El Yo de las Montañas
31/08/2012 13:22
Estoy convencido de que la ciudad lleva a la alienación, a los nervios y a esa dosis de estrés que se nos suministra a diario como un suero de hospital. Cada día nos levantamos de mala gana, y estudiamos, trabajamos, vamos de un sitio a otro sin pararnos nunca, sin reflexionar en ningún momento. Andamos por las aceras y oimos ese confuso y disonante conjunto de sonidos generado por vehículos, personas y aparatos electrónicos. En los autobuses, metros e incluso por la calle todos, o casi todos, mantienen continuamente ocupados sus cerebros con música en las orejas, moviles, smartphones, portátiles y otras máquinitas.
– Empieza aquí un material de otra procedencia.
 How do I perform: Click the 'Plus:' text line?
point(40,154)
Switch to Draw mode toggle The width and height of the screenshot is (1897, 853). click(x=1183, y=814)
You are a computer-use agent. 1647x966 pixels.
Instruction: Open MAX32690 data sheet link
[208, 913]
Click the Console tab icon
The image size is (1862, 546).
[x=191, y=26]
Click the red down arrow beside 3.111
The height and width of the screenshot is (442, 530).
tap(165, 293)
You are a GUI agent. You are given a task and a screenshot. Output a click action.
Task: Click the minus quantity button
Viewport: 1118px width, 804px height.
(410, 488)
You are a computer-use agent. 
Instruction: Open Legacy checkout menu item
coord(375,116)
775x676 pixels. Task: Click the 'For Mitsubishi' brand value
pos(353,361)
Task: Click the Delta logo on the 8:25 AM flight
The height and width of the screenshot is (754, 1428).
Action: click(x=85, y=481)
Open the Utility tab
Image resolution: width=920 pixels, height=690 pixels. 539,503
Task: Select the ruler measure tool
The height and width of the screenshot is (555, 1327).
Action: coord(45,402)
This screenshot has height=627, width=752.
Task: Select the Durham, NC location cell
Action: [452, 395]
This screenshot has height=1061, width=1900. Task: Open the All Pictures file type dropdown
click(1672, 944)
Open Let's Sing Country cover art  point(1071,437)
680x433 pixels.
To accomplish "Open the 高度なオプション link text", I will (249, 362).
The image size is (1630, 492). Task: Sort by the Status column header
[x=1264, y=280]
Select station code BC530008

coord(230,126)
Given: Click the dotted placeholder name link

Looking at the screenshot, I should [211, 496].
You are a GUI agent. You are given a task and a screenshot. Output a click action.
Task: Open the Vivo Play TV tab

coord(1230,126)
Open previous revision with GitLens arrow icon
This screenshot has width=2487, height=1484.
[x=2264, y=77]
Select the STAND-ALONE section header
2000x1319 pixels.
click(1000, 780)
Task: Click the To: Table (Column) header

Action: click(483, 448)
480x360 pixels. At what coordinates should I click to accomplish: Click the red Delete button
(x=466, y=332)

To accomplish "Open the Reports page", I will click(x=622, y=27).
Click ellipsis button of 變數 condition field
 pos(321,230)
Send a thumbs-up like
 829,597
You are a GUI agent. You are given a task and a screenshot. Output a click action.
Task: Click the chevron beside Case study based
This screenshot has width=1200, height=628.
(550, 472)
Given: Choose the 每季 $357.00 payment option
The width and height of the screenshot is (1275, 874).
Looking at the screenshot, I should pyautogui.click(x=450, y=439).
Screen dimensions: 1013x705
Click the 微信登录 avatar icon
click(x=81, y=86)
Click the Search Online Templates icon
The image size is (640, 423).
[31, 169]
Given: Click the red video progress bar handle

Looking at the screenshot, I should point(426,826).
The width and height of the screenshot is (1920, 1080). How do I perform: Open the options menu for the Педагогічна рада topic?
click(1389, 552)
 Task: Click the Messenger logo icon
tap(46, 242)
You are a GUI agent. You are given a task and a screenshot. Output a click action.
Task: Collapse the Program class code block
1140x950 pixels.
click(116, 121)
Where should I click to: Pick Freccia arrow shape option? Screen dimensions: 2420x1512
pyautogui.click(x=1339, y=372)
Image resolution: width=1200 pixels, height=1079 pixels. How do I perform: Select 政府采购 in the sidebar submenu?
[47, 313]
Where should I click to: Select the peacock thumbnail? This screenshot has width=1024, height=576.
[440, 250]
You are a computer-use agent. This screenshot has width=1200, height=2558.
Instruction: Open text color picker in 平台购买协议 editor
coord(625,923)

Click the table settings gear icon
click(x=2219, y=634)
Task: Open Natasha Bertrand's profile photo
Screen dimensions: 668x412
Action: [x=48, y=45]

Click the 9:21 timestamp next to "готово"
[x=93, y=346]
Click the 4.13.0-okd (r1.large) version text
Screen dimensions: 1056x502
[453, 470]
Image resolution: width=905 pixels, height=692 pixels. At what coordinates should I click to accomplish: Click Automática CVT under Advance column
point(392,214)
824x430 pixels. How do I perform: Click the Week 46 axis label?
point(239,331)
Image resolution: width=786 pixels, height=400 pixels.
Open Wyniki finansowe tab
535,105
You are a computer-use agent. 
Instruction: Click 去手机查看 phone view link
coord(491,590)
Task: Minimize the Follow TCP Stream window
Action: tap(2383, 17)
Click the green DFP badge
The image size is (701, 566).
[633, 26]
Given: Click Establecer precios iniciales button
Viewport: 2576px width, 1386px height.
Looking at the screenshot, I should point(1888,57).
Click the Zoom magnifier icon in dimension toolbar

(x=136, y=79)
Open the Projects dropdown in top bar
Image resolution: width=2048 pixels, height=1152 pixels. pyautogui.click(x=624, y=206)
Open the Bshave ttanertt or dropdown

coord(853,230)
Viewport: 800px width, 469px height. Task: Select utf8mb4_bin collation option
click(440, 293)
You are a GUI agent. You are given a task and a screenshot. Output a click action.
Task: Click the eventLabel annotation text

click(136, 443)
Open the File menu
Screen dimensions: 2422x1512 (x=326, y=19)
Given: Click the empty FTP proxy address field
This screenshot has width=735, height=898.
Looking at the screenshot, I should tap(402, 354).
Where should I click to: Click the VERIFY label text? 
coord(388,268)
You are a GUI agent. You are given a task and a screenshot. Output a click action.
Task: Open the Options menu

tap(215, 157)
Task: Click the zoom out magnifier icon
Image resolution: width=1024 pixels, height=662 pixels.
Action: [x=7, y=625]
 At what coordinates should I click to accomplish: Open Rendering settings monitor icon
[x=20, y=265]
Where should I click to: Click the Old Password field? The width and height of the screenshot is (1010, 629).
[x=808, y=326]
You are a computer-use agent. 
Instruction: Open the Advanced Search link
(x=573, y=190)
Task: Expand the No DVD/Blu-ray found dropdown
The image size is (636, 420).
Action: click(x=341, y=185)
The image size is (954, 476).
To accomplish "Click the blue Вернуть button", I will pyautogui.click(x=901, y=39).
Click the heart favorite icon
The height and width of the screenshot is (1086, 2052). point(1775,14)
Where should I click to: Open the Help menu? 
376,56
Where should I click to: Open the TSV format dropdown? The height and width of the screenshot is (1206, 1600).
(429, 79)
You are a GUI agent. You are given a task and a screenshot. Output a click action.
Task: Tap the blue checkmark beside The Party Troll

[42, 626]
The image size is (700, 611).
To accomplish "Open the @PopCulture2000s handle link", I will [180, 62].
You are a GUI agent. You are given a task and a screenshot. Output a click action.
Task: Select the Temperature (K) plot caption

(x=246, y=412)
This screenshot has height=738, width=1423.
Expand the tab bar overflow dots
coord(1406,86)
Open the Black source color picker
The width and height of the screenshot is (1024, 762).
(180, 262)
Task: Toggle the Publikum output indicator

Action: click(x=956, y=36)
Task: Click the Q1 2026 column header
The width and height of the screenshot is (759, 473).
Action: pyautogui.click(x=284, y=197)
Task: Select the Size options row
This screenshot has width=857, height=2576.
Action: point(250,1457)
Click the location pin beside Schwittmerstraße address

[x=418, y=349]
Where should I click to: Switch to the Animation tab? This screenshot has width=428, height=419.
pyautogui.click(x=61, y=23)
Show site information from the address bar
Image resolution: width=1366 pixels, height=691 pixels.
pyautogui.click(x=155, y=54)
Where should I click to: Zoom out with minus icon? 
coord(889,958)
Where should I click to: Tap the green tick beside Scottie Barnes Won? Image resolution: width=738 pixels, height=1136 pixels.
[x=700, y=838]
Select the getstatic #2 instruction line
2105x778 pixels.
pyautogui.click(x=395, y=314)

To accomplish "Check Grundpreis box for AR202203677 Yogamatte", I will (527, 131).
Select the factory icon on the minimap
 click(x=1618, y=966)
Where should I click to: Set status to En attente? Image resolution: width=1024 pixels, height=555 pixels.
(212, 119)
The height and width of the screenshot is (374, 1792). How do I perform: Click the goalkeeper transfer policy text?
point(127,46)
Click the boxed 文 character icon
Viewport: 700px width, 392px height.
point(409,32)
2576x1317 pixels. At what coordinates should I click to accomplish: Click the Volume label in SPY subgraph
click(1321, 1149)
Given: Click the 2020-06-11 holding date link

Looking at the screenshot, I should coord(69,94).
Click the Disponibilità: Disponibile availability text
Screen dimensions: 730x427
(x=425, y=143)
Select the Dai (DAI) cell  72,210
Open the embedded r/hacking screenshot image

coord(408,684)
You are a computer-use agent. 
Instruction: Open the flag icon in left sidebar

Cada una de estas personas vuelve a su casa y probablemente enciende la televisíón, cena, cierra su puerta blindada y se va a dormir, solo para volver a empezar a la mañana siguiente.
En las ciudades nadie puede estar solo con sigo mismo; nadie sabe lo que es el silencio. La gente escapa de él, como si un segundo de silencio fuera una mira laser de un rifle que hay que esquivar para que nuestra materia cerebral no se derrame por el suelo. En la Metrópoli todos somos como Ricardo III (W. Shakespeare) huyendo de la soledad, temerosos de tener un diálogo con nuestra propria mente.
En estos días de agosto muchos van a playas llenas de gente, donde hay que buscar como locos el espacio exacto para meter la propria toalla. Os aseguro que el que escribe no es uno de estos individuos. En concreto, estuve en un pequeño pueblo del norte de Castilla La Mancha que se encuentra en medio de colinas y altiplanos.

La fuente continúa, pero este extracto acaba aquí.